Mei 15, 2024
Home » Apa Itu Intermittent Fasting? Yuk Cari Tahu Disini!

Sudah pernah mendengar tentang Intermittent Fasting, belum? Jika belum anda harus tahu istilah “diet” yang sebenarnya tidak pure diet ini loh! Loh, kok bisa? Ya, intermittent fasting boleh dikatakan sebagai puasa berjangka. Namun, kenapa erat hubungannya dengan diet dan mengurangi masalah karena BB (Berat Badan) yang terlalu berlebihan?

Karena memang, jika anda rutin menjalani program ini maka berat badan anda juga mudah mengalami penurunan. Lantas, apa sih sebenarnya istilah ini? Apa yang dimaksud dengan intermittent fasting tersebut atau apa tujuannya? Ini adalah istilah untuk membatasi jam makan anda. Anda pasti pernah mendengar tentang diet OCD yang dikenalkan oleh Deddy Corbuzier, kan?

Ya, pada dasarnya istilah diet OCD dan istilah di atas serupa. Anda hanya perlu berpuasa dalam artian boleh minum air putih, kopi, teh namun tanpa gula. Dan, anda hanya boleh makan di jam tertentu. Minimal anda berpuasa selama 10-13 jam. Sebab, hanya dari 13 jam keatas berpuasa maka tubuh akan mulai masuk ke dalam proses ketosis.
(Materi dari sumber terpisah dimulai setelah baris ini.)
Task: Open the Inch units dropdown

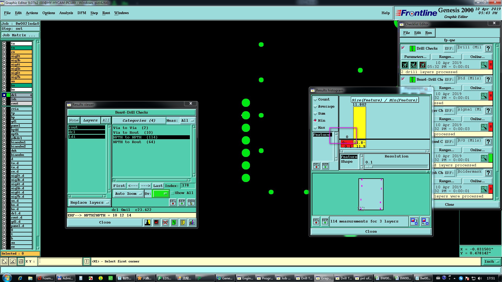Action: (491, 261)
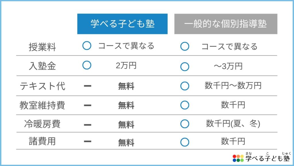Click the 入塾金 row label
Viewport: 294px width, 166px height.
[42, 66]
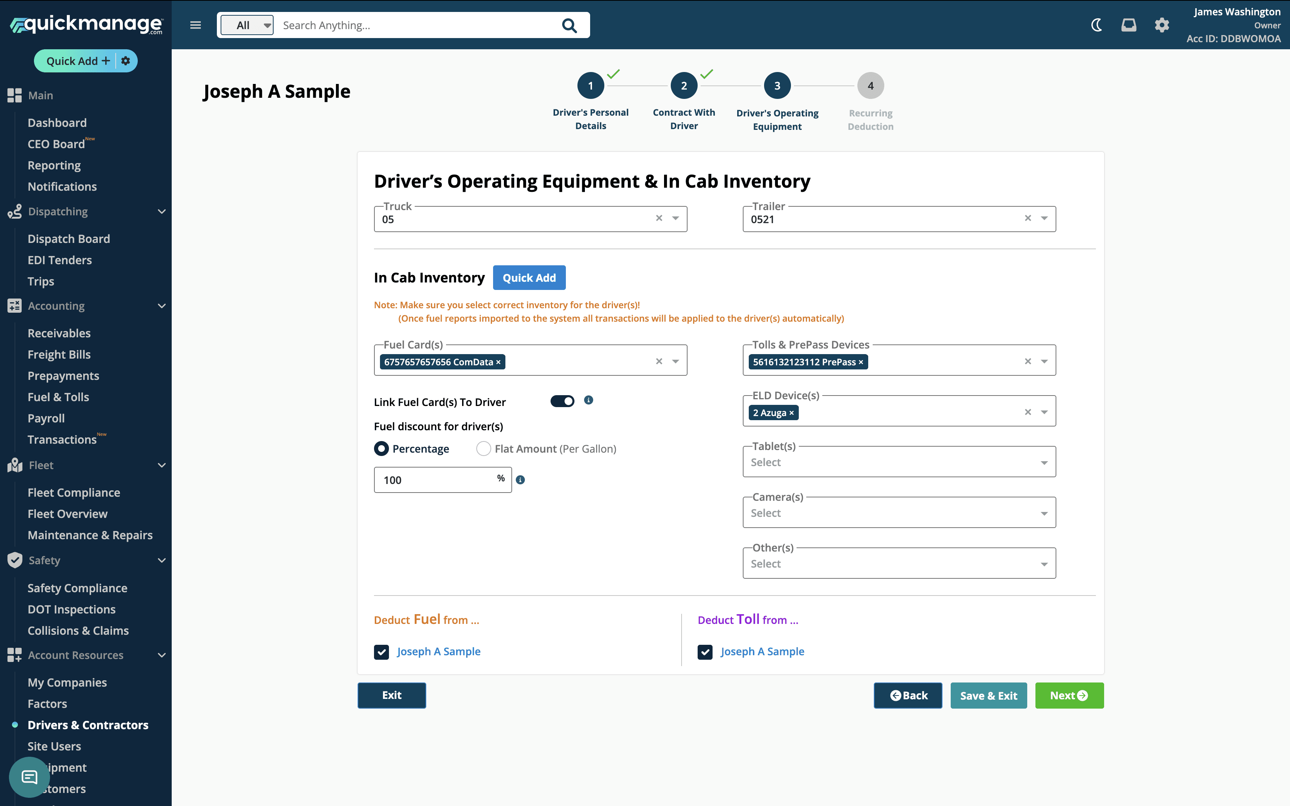Image resolution: width=1290 pixels, height=806 pixels.
Task: Click the green Next button
Action: click(x=1069, y=696)
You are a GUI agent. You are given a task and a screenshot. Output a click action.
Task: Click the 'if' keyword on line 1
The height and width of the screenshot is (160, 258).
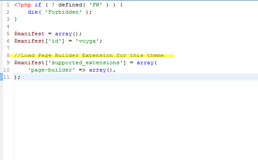[38, 5]
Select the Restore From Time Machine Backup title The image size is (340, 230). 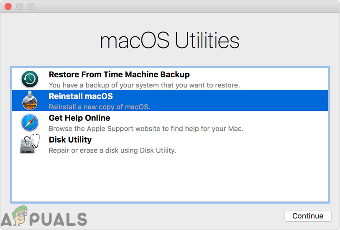[119, 75]
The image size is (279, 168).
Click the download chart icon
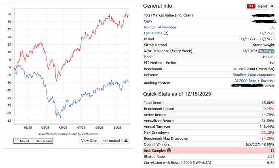tap(126, 141)
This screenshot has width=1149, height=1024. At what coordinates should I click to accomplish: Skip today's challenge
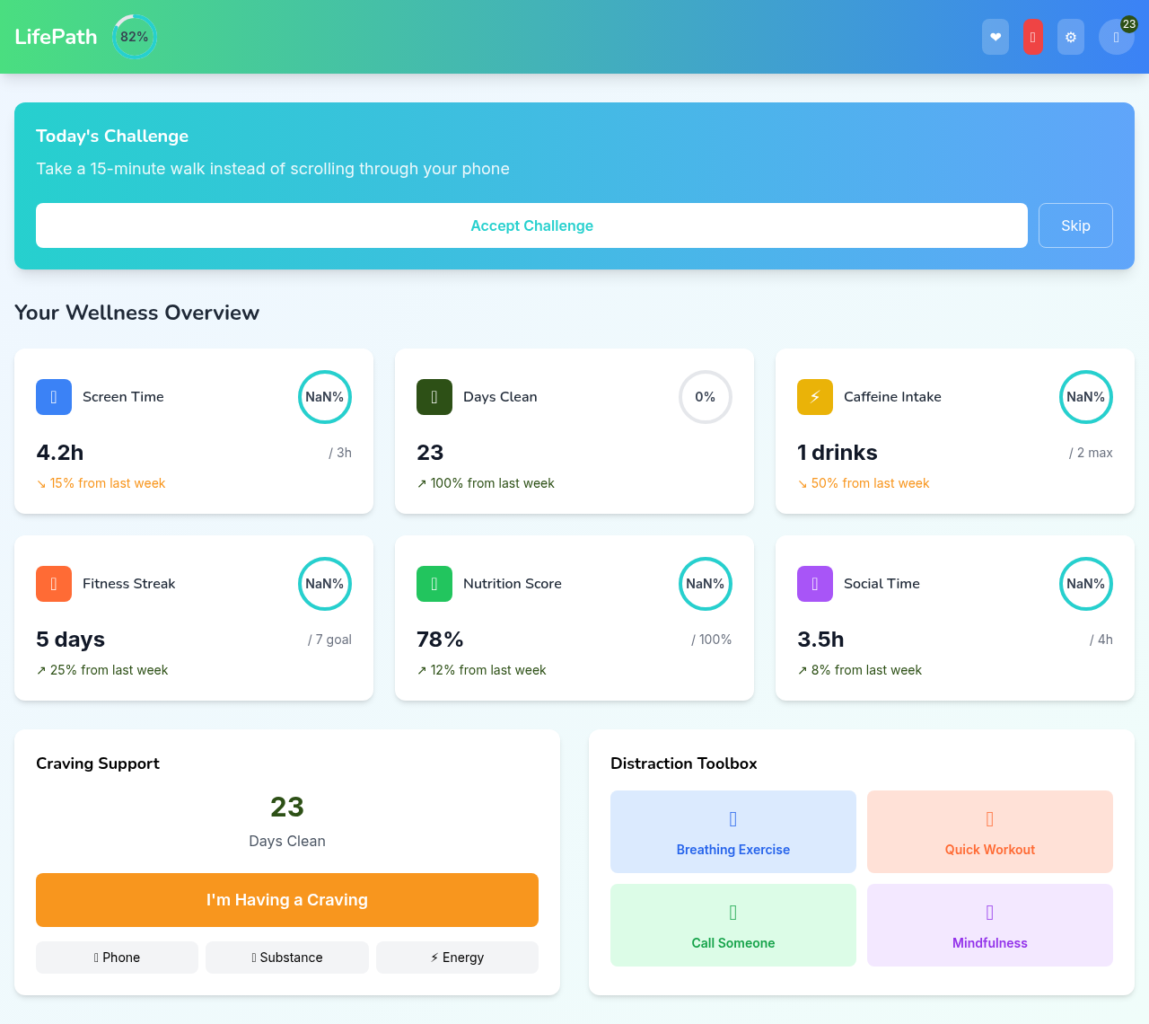point(1074,225)
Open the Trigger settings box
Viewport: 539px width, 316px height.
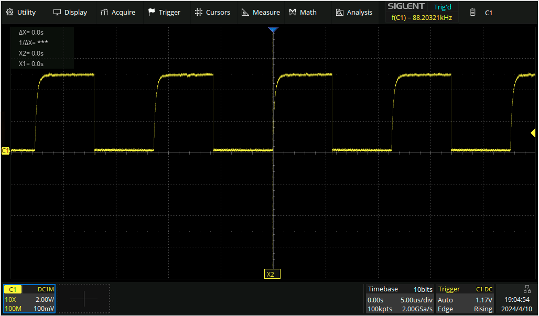coord(465,299)
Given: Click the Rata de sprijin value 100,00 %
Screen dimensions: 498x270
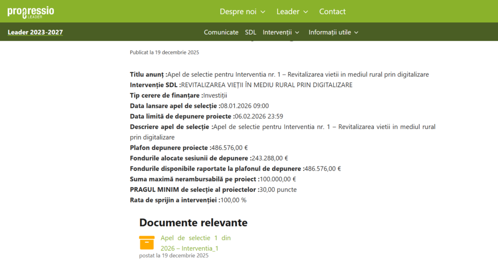Looking at the screenshot, I should [233, 200].
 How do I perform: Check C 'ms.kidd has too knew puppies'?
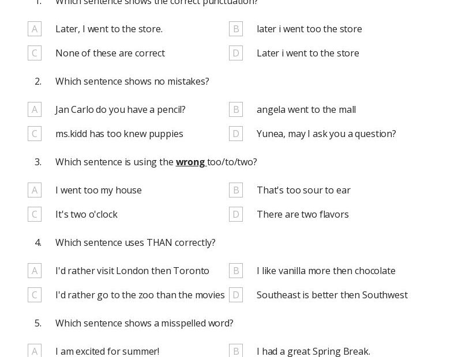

Apa Yang Dimaksud Dengan Ketosis?

Jadi, apa sebenarnya proses ketosis ini? Ini adalah proses alami dan biasa terjadi di dalam tubuh kita. Sebenarnya, tubuh menggunakan cadangan gula yang berasal dari sumber karbohidrat untuk energi hingga kita bisa beraktifitas. Namun, jika anda berpuasa atau sedang menjalani diet karbohidrat (membatasi asupan karbo) maka proses ketosis akan lebih mudah terjadi. 

Caranya hanya membuat tubuh merasakan “lapar” setidaknya 13 jam. Sehingga, proses ketosis akan berlangsung dan cadangan lemak tubuh yang akan dipecah untuk diubah menjadi tenanga. Sehingga, anda bisa mengurangi komposisi lemak tubuh anda.
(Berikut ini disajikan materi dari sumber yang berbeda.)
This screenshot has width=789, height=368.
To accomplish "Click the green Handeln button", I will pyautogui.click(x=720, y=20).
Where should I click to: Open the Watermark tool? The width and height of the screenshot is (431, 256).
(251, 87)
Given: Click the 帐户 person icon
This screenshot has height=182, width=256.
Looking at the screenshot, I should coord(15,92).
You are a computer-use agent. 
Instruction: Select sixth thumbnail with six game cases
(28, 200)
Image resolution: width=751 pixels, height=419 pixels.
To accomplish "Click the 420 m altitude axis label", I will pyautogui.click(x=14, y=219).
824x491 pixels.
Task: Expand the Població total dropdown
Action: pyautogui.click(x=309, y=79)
Nah, jangan sampai anda salah sangka ketika ingin membakar lemak, yang menghilang malah massa otot atau air di dalam tubuh. Namun, agar anda tidak salah kaprah, kita akan membahasnya di postingan selanjutnya, ya! Jadi, salah satu cara agar diet anda berhasil adalah dengan menerapkan prinsip ini dan membiarkan proses ketosis terjadi.

Baca Juga : Perut Semakin Buncit Setelah Olahraga? Ternyata Ini Penyebabnya!
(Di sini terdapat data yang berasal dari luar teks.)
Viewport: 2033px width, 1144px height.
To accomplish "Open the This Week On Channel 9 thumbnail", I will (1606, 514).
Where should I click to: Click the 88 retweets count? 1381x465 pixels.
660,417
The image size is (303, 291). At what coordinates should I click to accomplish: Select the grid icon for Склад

Hubungan Intermittent Fasting dan Kesehatan Tubuh

nda pasti pernah mendengar ungkapan jika gemuk itu gemoy dan tandanya anda sehat, bukan? Sebenarnya, tidak seluruhnya salah. Tapi, jika terlalu gemuk alias overweight maka anda sudah tidak sehat lagi loh. Bayangkan saja dari segi penampilan saja pasti anda sudah merasakan gerah dan sulit bergerak, bukan? Bagian sendi terutama lutut juga mudah sakit.

Belum lagi anda akan merasakan sesak nafas jika berjalan. Nah, ada banyak sebenarnya penyakit yang bisa menghampiri seseorang ketika mereka terlalu gemuk. Hal ini yang harus anda cegah dan perbaiki jika sudah terjadi. Salah satu cara paling efektif adalah menerapkan cara intermittent fasting alias puasa secara berjangka.

Misalnya, anda akan puasa dari jam 7 malam sampai jam 9 pagi. Dari jam 7 sampai jam 9 anda hanya boleh minum air putih atau minum teh dan kopi tanpa gula. Intinya, anda hanya boleh makan dari jam 9 pagi sampai jam 7 malam saja. Tapi ingat yaz tetap defisit kalori alias kurangi porsi makan anda.

Boleh makan apapun kok, hanya saja anda tidak boleh kalap makan berlebihan. Jika hal ini terjadi, maka proses intermittent fasting anda akan gagal. Bagaimana hasilnya? Tentu saja BB anda berkurang, melatih fokus, membuat anda lebih sabar, menurunkan kadar gula sehingga anda tidak mudah lapar dan banyak lagi manfaat baik lainnya.